Self-Suerpvised Learning (SSL) for sensor-based human activity recognition
While working as a post-doctoral researcher at Maastricht University, I was fortunate enough to be the daily supervisor of Bulat Khaertdinov, a Ph.D. candidate at UM. I guided and collaborated with Bulat to work in Self-Supervised Learning (SSL) for sensor-based Human Activity Recognition (HAR). During my Ph.D. research, when working on Deep Metric Learning, I recognized that SSL could improve the learning process, especially for those tasks (e.g., sensor-based HAR) where data collection and annotation are time-consuming and expensive. We conducted two studies, introducing a novel method based on contrastive-based SSL. Our study also addressed the problem of negative pairs in contrastive learning by using dynamic temperature scaling within a contrastive loss function. The extensive evaluations of three widely used open-source datasets have shown that the proposed method achieves state-of-the-art SSL activity recognition task results. Furthermore, it has demonstrated strong potential in semi-supervised and transfer learning by outperforming many counterpart baseline methods.
Related Publications
Contrastive Self-supervised Learning for Sensor-based Human Activity Recognition
Bulat Khaertdinov, Esam Ghaleb, and Stylianos Asteriadis
In 2021 IEEE International Joint Conference on Biometrics (IJCB) 2021
Deep Learning models, applied to a sensor-based Human Activity Recognition task, usually require vast amounts of annotated time-series data to extract robust features. However, annotating signals coming from wearable sensors can be a tedious and, often, not so intuitive process, that requires specialized tools and predefined scenarios, making it an expensive and time-consuming task. This paper combines one of the most recent advances in Self-Supervised Leaning (SSL), namely a SimCLR framework, with a powerful transformer-based encoder to introduce a Contrastive Self-supervised learning approach to Sensor-based Human Activity Recognition (CSSHAR) that learns feature representations from unlabeled sensory data. Extensive experiments conducted on three widely used public datasets have shown that the proposed method outperforms recent SSL models. Moreover, CSSHAR is capable of extracting more robust features than the identical supervised transformer when transferring knowledge from one dataset to another as well as when very limited amounts of annotated data are available.

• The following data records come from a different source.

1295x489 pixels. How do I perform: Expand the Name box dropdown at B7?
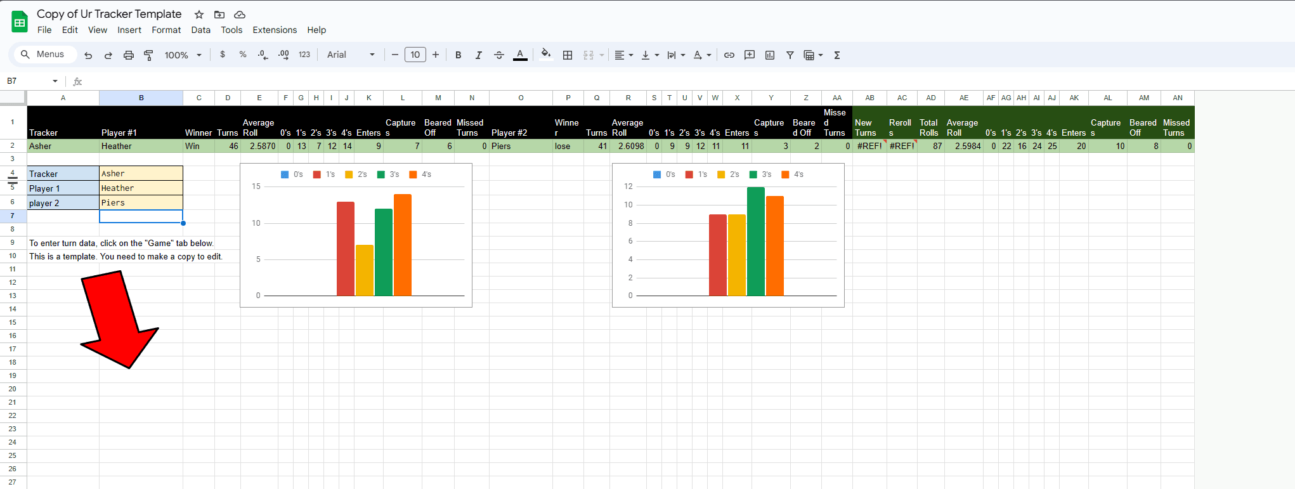(55, 81)
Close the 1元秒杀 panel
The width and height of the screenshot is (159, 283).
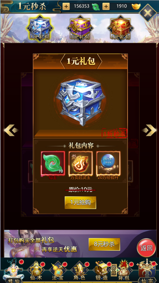click(148, 13)
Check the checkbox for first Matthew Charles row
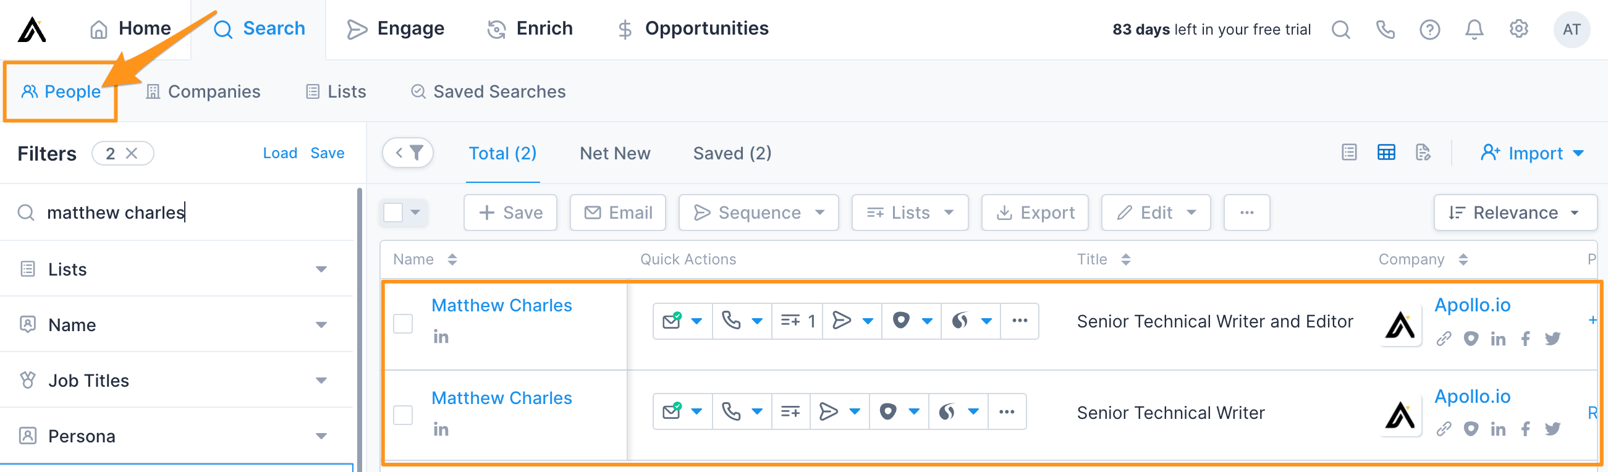The width and height of the screenshot is (1608, 472). coord(403,324)
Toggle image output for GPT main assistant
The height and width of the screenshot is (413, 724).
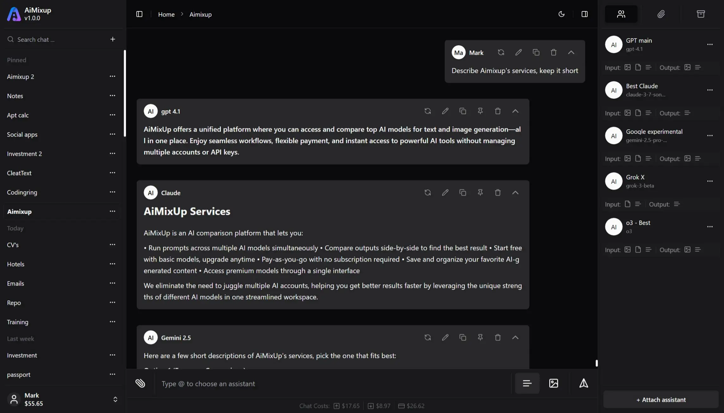[687, 67]
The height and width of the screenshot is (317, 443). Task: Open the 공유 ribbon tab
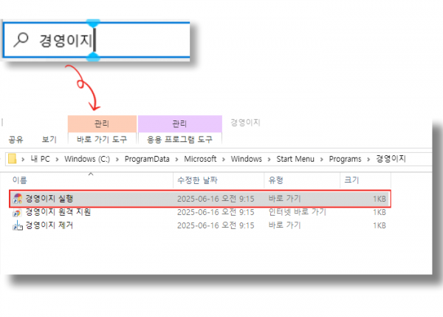16,139

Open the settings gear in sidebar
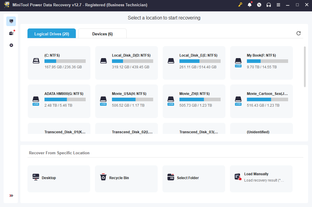point(11,45)
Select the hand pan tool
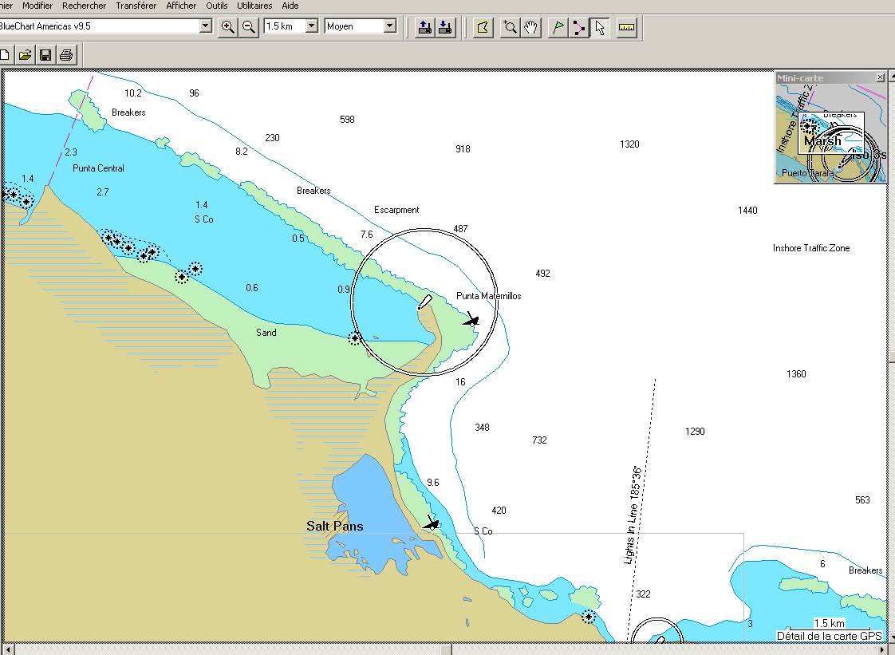This screenshot has width=895, height=655. [x=531, y=28]
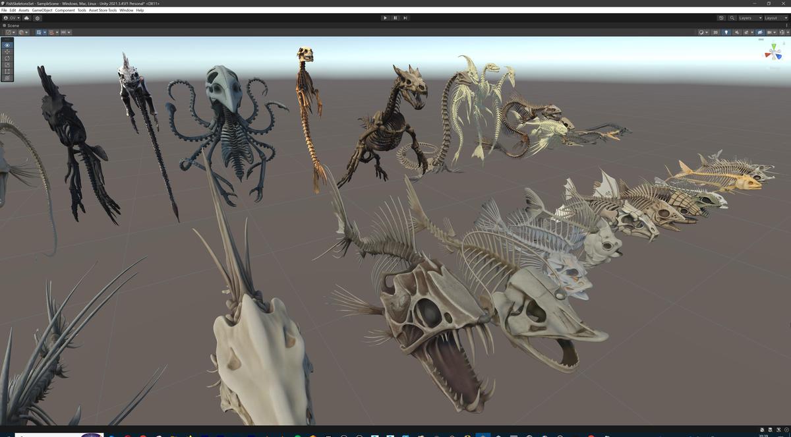Select the Rect Transform tool
791x437 pixels.
pos(7,71)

Deep Triplet Networks with Attention for Sensor-based Human Activity Recognition
Bulat Khaertdinov, Esam Ghaleb, and others
In 2021 IEEE International Conference on Pervasive Computing and Communications (PerCom) Mar 2021
One of the most significant challenges in Human Activity Recognition using wearable devices is inter-class similarities and subject heterogeneity. These problems lead to the difficulties in constructing robust feature representations that might negatively affect the quality of recognition. This study, for the first time, applies deep triplet networks with various triplet loss functions and mining methods to the Human Activity Recognition task. Moreover, we introduce a novel method for constructing hard triplets by exploiting similarities between subjects performing the same activities using the concept of Hierarchical Triplet Loss. Our deep triplet models are based on the recent state-of-the-art LSTM networks with two attention mechanisms. The extensive experiments conducted in this paper identify important hyperparameters and settings for training deep metric learning models on widely-used open-source Human Activity Recognition datasets. The comparison of the proposed models against the recent benchmark models shows that deep metric learning approach has the potential to improve the quality of recognition. Specifically, at least one of the implemented triplet networks shows the state-of-the-art results for each dataset used in this study, namely PAMAP2, USC-HAD and MHEALTH. Another positive effect of applying deep triplet networks and especially the proposed sampling algorithm is that feature representations are less affected by inter-class similarities and subject heterogeneity issues.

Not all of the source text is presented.